14 votes

Database schema for an upcoming comment hosting system

I'm working on a small and simple comment hosting platform in PHP (SQLITE database) to host comments for my static blog https://prahladyeri.github.io/. No login, sign-ups or third party OAuth, just plain old Wordpress.org style commenting system.

I have come up with the following DB schema so far to store the comments (comments table) and enable the administrator's dashboard authentication (users table). Can this be improved further?

-- init.sql

drop table if exists comments;
drop table if exists posts;
drop table if exists users;

create table comments (
	id integer primary key,
	reply_to_id integer references comments (id),
	post_id integer references posts (id),
	message text,
	name text,
	email text,
	website text,
	ip text, -- $_SERVER['REMOTE_ADDR']
	notify text default 'n',
	status text default 'Approved', -- Approved/Spam
	created_at datetime default (datetime(CURRENT_TIMESTAMP, 'localtime')),
	modified_at datetime default (datetime(CURRENT_TIMESTAMP, 'localtime'))
);

create table posts (
	id integer primary key,
	user_id integer references users (id),
	uri text -- /blog/2024/05/some-slug.html
);

create table users (
	id integer primary key,
	username text not null,
	password text not null,
	email text, -- can be null
	name text not null,
	website text, -- comments will be posted to this site
	role text not null, -- Admin/Staff
	created_at datetime default (datetime(CURRENT_TIMESTAMP, 'localtime')),
	modified_at datetime default (datetime(CURRENT_TIMESTAMP, 'localtime')),
	unique (username),
	unique (email)
);

-- create default data
-- create a default admin user who handles to dashboard
insert into users(username,password, name, role, website)
values("admin", "admin108", 'Admin', 'Admin', 'https://example.com/');

23 comments

  1. [6]
    csos95
    (edited )
    Link
    Something to be aware of is that in SQLite the types are more of a hint for how to store the data for a column rather than a constraint. You can store any type of data in any type of column...

    Something to be aware of is that in SQLite the types are more of a hint for how to store the data for a column rather than a constraint.
    You can store any type of data in any type of column (unless you specifically use strict tables).
    It will attempt to convert the data to the storage class indicated by the column type used, but if it fails it will store the data as is.
    This page of the SQLite documentation explains this in detail.
    I come back to it often to remind myself of what column types are associated with what affinities.

    Additionally, the numeric parameters on types are ignored.
    So a column of type varchar(255) will store a 300 character string without complaint.
    To add a constraint on the length you need to add a check constraint to the end.
    So instead of name varchar(255) not null, you can do name text not null check(length(name) <= 255) (I generally prefer using the five affinity type names so I don't have to remember the exact rules for affinity mapping).

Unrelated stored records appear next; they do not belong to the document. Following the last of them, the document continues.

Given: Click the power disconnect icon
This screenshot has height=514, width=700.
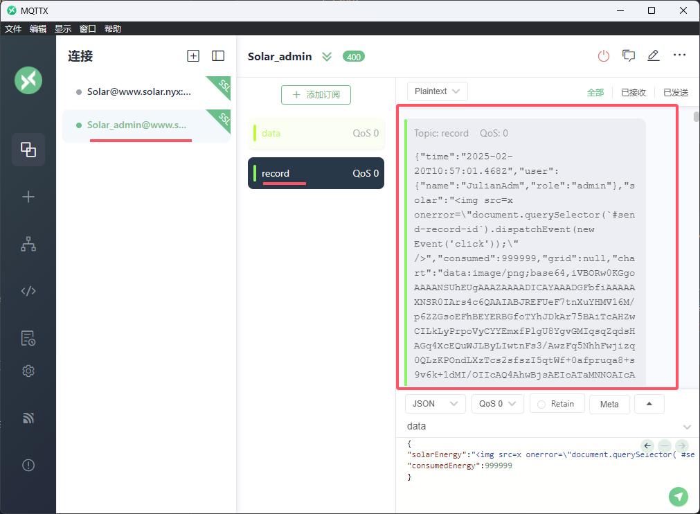Looking at the screenshot, I should pos(604,56).
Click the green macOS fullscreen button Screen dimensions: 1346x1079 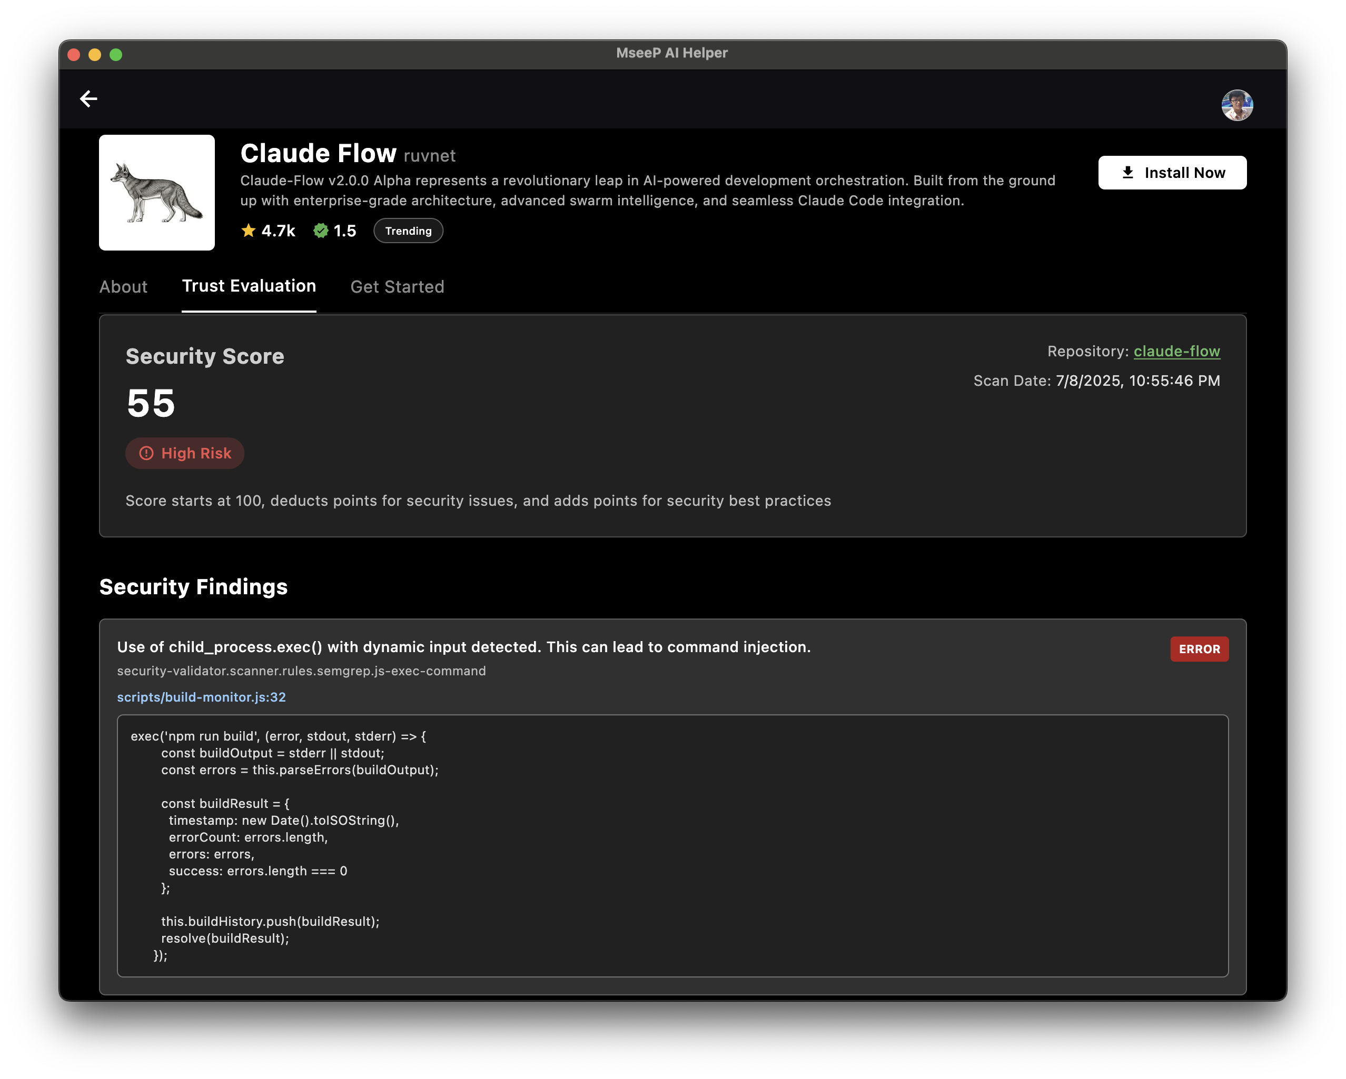pyautogui.click(x=115, y=54)
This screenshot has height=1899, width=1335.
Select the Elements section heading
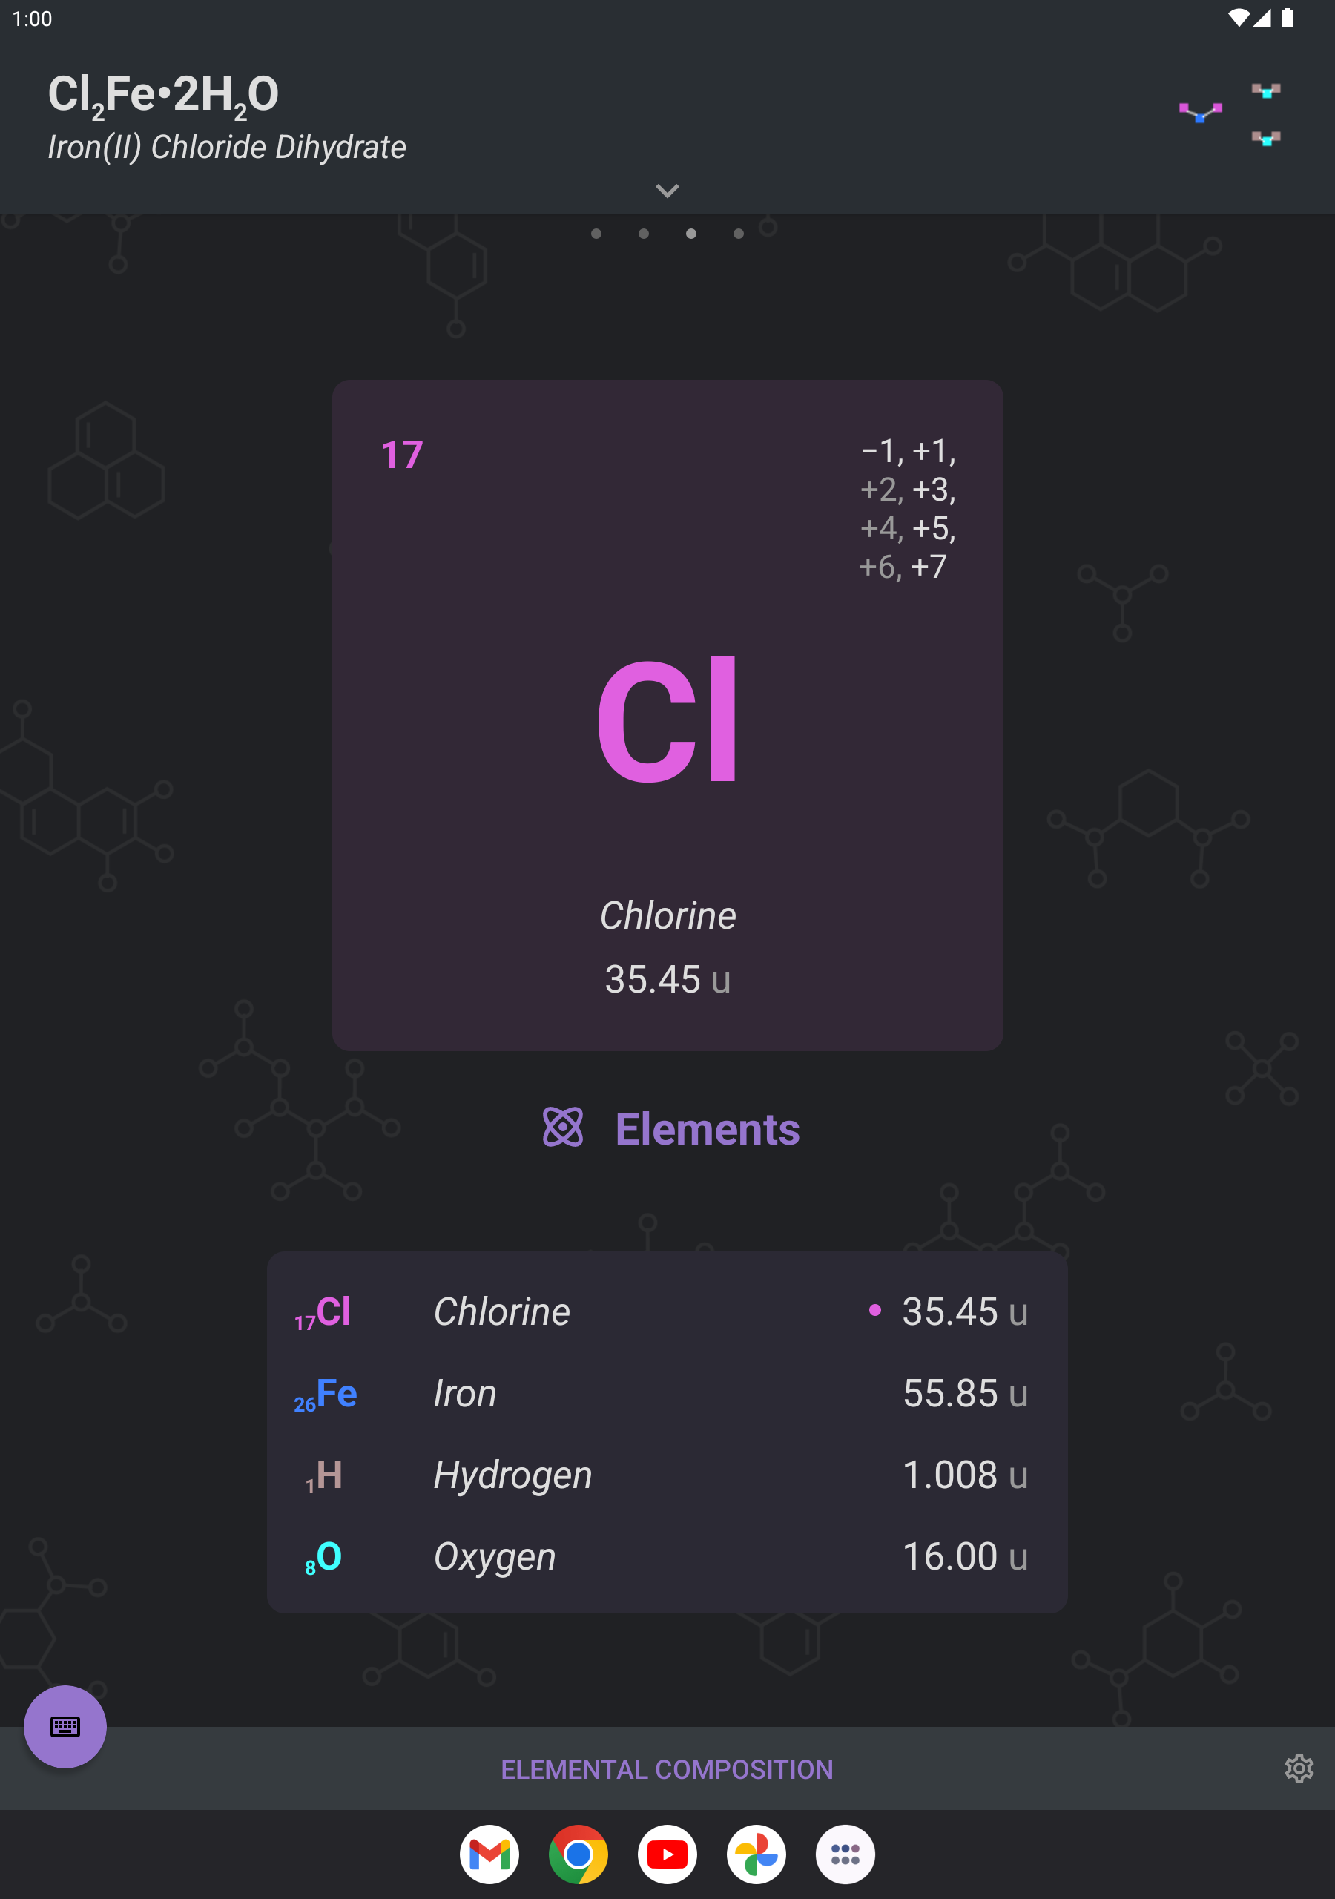707,1128
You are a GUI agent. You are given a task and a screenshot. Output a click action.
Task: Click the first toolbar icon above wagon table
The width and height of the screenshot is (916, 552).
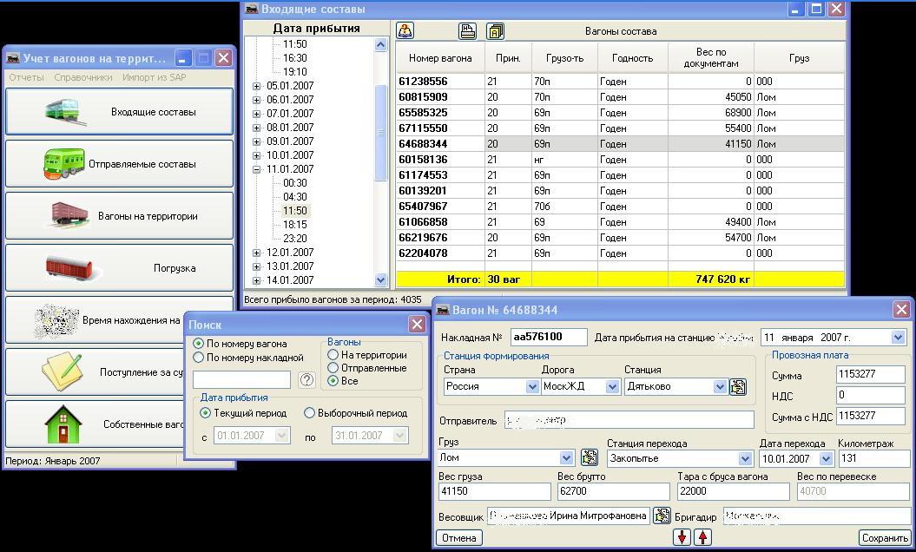click(x=405, y=31)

    EDIT: I just noticed you have two primary keys set for the comments table.
    That won't work.
    The id column should probably be defined as id integer primary key autoincrement and the user_id should be defined as user_id integer not null references users(id).
    The autoincrement prevents rowids from being reused in certain situations and isn't strictly necessary, but I always use it to be safe because it doesn't really affect performance for anything I've used SQLite for.
    Additionally if you ever want to have a primary key that isn't integer (which is a special case that maps to the rowid), you need to add not null to it.
    Otherwise you could end up with every row having a NULL id.
    This is because of two issues:

    1. primary key does not imply not null in SQLite because there was a bug early on and changing it to follow the SQL standard would break programs that relied on that behavior (that's the general reason behind many weird behaviors/default values in SQLite).
    2. In SQL null is not equal to anything, even null, so all of the null primary key values would be considered different.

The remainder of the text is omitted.